Fig 1. Overview of the GEVA method.

(A) At the chromosomal location of a variant, there exists an underlying (and unknown) genealogical tree describing the relationship between the samples. We assume that the derived allele (inferred by comparison to outgroup sequences) arose once in the tree. For concordant pairs of carrier chromosomes (yellow terminal nodes), their MRCAs (blue nodes) occur more recently than the focal mutation event. For discordant pairs of chromosomes, between the ancestral allele (green terminal nodes) and the derived allele, the MRCAs (red nodes) are older than the focal mutation. (B) For each pair of chromosomes (concordant and discordant), we use a simple HMM with an empirically calibrated error model to estimate the region over which the MRCA does not change; that is, the distance to the first detectable recombination event either side of the focal position along the sequence. From the inferred ancestral segment, we obtain the genetic distance and the number of mutations that have occurred on the branches leading from the MRCA to the sample chromosomes. (C) For each pair of chromosomes, we use probabilistic models (see S1 Text) to estimate the posterior distribution of the TMRCA, represented as cumulative distributions of having coalesced for concordant pairs (blue) and of having not coalesced for discordant pairs (red). (D) An estimate of the composite posterior distribution for the time of origin of the mutation is obtained by combining the cumulative distributions for concordant and discordant pairs. Informally, the mutation is expected to be older than concordant and younger than discordant pairs. In practice, this composite-likelihood–based approach results in approximate posteriors that are overconfident; hence, they are summarized by the mode of the distribution. Additional filtering steps are carried out to remove inconsistent pairs of samples (see S1 Text). GEVA, Genealogical Estimation of Variant Age; HMM, hidden Markov model; MRCA, most recent common ancestor; TMRCA, time to the most recent common ancestor.

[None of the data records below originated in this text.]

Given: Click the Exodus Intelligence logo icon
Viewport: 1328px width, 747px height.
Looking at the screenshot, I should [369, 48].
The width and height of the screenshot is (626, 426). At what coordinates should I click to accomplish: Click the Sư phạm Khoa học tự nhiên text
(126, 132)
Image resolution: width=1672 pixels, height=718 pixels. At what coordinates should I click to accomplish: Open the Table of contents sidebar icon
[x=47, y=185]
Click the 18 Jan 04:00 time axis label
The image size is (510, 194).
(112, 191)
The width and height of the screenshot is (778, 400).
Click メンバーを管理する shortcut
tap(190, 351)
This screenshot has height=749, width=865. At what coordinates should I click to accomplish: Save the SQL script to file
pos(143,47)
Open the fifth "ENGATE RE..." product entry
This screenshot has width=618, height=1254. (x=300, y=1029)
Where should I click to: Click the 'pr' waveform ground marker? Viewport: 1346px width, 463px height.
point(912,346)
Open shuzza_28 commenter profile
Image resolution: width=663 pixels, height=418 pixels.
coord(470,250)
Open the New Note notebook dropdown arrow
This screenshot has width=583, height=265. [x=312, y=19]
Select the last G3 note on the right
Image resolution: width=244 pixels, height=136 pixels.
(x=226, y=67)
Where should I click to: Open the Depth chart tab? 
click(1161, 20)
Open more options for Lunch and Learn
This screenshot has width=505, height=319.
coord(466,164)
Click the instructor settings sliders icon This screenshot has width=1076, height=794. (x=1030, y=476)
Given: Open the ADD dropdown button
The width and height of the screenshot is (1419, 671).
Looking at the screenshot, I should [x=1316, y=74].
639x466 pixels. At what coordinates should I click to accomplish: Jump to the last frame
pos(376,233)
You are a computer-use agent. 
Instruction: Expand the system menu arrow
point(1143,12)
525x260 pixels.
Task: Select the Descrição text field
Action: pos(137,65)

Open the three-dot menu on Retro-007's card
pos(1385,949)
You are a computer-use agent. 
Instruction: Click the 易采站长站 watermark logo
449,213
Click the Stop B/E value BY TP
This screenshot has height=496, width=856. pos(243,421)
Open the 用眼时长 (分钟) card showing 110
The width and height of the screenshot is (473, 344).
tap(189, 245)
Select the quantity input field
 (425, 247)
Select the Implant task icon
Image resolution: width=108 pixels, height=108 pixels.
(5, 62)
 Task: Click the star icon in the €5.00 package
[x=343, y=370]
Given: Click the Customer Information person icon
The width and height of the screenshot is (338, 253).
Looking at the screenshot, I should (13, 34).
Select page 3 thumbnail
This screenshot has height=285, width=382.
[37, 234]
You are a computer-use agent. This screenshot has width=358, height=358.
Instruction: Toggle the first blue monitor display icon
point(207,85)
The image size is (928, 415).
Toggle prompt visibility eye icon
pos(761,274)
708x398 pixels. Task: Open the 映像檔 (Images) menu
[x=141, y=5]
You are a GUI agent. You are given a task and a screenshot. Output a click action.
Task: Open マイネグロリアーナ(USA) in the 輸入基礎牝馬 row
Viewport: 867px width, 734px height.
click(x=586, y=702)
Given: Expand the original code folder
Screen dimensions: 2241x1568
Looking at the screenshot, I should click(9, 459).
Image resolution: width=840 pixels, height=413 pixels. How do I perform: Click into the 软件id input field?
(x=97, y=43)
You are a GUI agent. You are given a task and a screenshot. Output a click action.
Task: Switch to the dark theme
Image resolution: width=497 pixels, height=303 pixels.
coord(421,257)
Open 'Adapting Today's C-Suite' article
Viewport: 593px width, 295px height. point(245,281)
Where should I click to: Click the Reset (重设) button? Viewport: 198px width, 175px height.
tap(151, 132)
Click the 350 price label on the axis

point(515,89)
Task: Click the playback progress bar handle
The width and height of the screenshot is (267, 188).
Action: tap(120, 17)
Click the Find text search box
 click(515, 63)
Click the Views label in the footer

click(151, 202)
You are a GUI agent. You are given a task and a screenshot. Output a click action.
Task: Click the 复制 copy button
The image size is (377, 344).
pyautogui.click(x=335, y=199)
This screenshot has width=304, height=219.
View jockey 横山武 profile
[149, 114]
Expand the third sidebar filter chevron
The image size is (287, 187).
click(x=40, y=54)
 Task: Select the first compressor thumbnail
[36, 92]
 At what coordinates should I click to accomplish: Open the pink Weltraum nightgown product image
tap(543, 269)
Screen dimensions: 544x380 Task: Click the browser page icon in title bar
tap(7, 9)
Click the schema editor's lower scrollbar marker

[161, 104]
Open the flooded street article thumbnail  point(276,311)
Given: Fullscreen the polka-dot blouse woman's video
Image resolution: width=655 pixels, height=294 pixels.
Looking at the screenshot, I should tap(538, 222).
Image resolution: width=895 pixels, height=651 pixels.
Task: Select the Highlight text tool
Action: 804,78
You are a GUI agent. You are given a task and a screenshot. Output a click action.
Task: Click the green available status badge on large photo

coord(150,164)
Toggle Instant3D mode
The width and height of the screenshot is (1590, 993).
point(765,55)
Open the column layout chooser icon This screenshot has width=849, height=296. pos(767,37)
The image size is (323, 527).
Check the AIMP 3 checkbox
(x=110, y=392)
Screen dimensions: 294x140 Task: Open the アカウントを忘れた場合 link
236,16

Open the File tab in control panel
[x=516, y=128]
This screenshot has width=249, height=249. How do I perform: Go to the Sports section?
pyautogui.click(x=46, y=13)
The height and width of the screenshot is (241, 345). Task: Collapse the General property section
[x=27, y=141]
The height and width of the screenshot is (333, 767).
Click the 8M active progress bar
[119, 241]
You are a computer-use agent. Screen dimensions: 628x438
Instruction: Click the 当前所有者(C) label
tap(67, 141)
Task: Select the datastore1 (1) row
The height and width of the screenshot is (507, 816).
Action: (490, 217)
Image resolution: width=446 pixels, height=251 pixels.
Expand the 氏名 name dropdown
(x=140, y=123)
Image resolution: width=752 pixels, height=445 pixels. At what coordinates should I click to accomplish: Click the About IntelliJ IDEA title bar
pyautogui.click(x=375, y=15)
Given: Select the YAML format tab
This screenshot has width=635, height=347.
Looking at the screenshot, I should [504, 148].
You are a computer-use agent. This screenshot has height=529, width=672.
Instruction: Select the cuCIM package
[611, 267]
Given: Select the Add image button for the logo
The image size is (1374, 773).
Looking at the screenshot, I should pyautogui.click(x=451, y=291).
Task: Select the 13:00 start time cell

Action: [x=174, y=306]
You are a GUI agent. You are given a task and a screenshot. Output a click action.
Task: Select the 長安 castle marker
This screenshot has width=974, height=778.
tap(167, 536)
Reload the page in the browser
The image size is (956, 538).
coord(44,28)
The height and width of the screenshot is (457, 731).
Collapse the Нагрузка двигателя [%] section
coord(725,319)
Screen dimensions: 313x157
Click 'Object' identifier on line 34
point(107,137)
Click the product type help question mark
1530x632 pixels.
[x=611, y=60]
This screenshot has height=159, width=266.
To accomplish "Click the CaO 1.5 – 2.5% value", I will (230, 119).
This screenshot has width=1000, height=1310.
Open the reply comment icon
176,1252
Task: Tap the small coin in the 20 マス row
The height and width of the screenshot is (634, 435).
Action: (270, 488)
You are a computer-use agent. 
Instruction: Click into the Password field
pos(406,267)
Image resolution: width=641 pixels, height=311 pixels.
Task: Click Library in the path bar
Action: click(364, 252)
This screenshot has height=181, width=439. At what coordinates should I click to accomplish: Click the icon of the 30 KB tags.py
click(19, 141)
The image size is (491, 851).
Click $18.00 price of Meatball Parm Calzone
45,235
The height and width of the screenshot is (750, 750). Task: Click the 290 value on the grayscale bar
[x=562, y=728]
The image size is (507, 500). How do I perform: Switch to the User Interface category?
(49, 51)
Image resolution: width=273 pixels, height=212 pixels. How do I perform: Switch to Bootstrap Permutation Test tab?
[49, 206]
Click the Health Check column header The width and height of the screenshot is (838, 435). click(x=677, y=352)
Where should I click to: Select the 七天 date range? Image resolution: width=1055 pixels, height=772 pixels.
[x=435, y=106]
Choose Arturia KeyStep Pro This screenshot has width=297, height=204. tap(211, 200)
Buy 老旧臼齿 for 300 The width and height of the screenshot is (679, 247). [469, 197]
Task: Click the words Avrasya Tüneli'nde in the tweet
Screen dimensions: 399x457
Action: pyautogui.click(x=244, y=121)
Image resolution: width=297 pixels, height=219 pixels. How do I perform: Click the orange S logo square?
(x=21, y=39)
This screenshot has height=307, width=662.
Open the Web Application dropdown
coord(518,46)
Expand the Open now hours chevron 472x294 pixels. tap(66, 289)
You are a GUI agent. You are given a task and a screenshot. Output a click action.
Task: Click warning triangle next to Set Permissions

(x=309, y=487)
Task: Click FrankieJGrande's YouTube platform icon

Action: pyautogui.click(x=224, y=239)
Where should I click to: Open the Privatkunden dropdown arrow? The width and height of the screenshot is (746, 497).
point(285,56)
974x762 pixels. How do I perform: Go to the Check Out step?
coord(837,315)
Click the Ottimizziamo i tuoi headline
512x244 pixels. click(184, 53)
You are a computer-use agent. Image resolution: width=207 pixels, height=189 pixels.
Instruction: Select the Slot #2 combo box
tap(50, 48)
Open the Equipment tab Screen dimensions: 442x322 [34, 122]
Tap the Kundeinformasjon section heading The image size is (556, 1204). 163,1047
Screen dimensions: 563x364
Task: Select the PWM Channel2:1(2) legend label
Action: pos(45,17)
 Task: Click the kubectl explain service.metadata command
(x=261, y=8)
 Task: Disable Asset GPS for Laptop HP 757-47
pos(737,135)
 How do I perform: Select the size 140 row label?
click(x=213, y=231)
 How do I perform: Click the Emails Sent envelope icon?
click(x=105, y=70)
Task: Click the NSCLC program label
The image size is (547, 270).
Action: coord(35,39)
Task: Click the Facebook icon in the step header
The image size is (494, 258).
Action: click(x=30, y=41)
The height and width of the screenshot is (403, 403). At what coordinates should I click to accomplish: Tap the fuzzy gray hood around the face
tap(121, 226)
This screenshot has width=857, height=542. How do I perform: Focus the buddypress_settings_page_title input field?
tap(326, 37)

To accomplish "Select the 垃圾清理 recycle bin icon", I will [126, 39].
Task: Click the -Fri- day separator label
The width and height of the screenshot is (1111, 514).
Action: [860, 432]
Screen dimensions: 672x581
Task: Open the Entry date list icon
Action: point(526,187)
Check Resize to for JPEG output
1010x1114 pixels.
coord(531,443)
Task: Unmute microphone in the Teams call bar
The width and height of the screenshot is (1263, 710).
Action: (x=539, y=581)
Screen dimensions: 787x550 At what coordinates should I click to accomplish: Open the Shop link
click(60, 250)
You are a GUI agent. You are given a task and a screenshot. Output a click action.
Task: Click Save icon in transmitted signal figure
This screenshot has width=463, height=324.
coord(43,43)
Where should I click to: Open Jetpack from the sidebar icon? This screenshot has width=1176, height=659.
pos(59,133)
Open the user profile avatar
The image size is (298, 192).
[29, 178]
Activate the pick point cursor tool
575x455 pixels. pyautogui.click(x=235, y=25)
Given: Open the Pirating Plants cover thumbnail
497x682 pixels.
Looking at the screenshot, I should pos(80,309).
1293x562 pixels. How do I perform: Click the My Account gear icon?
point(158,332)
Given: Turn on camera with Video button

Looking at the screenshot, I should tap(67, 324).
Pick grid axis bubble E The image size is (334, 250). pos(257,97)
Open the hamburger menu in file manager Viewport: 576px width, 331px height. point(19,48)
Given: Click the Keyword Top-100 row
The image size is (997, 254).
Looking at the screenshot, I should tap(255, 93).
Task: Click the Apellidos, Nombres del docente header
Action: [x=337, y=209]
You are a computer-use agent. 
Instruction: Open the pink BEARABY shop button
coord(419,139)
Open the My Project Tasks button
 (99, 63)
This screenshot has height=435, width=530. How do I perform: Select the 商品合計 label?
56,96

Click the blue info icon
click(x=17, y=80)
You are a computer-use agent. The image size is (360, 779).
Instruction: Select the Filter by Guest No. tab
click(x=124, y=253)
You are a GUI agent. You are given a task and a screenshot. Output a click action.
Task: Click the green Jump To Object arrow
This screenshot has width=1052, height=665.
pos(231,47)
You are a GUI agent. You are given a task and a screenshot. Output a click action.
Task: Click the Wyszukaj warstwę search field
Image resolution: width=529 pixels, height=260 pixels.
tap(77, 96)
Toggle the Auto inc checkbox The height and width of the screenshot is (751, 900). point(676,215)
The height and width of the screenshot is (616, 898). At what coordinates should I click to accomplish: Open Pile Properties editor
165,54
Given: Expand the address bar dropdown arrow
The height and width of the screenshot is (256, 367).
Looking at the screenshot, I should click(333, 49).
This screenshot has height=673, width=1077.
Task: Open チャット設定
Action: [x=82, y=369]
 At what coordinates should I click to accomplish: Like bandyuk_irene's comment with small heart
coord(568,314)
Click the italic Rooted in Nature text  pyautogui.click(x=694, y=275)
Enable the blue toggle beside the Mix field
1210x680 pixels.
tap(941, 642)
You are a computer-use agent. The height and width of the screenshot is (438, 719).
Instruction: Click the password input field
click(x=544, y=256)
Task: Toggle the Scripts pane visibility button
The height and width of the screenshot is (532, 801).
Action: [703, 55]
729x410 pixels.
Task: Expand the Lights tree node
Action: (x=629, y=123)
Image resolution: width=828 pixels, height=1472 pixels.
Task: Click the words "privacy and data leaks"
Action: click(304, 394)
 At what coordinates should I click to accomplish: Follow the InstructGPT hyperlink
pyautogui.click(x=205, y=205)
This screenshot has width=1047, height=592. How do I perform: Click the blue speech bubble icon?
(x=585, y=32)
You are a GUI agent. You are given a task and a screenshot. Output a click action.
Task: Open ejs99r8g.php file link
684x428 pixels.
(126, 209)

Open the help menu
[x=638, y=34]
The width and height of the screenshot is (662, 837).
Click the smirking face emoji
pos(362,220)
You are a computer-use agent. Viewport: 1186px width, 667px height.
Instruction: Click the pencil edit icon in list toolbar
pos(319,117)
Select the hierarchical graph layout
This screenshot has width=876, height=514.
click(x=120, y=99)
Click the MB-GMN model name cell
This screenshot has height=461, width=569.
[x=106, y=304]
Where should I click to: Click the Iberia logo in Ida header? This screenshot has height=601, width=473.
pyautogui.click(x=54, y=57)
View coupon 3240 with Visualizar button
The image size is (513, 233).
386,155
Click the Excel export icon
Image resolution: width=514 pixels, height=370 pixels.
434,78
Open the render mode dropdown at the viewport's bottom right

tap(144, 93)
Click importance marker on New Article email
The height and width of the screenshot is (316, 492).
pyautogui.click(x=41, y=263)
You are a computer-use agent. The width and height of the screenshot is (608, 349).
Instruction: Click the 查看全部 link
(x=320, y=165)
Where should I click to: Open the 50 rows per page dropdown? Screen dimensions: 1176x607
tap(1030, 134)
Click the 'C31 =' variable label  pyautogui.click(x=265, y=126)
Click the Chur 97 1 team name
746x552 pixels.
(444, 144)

Fig 2. Validation of GEVA through coalescent simulations.

(A) Density scatterplots showing the relationship between true allele age (geometric mean of lower and upper age of the branch on which a mutation occurred; x axis) and estimated allele age (y axis), using GEVA with the in-built HMM methodology (left) and PSMC (right) for the same set of 5,000 variants. Data were simulated under a neutral coalescent model with sample size N = 1,000, effective population size N_e = 10,000, and with constant and equal rates of mutation (μ = 1 × 10⁻⁸) and recombination (r = 1 × 10⁻⁸) per site per generation. Variants were sampled uniformly from a 100-Mb chromosome, with allele count 1 < x < N. Colors indicate relative density (scaled by the maximum per panel). Upper inserts indicate the fraction of sites where the point estimate (mode of the composite posterior distribution) of allele age lies above the upper age of the branch on which it occurred (^), below the lower age (˅), or within the age range of the branch (∘). Lower inserts indicate the Spearman rank correlation statistic ρ, squared Pearson correlation coefficient (on log scale) r², interval-adjusted bias metric (see S2 Text) ε, and RMSLE. Also shown is an LOESS fit (second-degree polynomials, neighborhood proportion α = 0.25; dashed line). (B) The relationship between true and inferred ages for 5,000 variants sampled uniformly from a simulation under a complex demographic model with N = 1,000, N_e = 7,300, μ = 2.35 × 10⁻⁸, and variable recombination rates from human chromosome 20 (63 Mb). Allele age was estimated on haplotype data as simulated and without error (top), with error generated from empirical estimates of sequencing errors (middle), and with additional error arising from in silico haplotype phasing; see S2 Text. Allele age was estimated using scaling parameters as specified for each simulation. A further breakdown of results using mutation and recombination clocks alone, as well as the inferred pairwise TMRCAs, is available for A (S1 Fig) and B (S2 Fig, S3 Fig, S4 Fig). GEVA, Genealogical Estimation of Variant Age; HMM, hidden Markov model; LOESS, locally estimated scatterplot smoothing; PSMC, pairwise sequentially Markovian coalescent; RMSLE, root mean-square log₁₀ error; TMRCA, time to the most recent common ancestor.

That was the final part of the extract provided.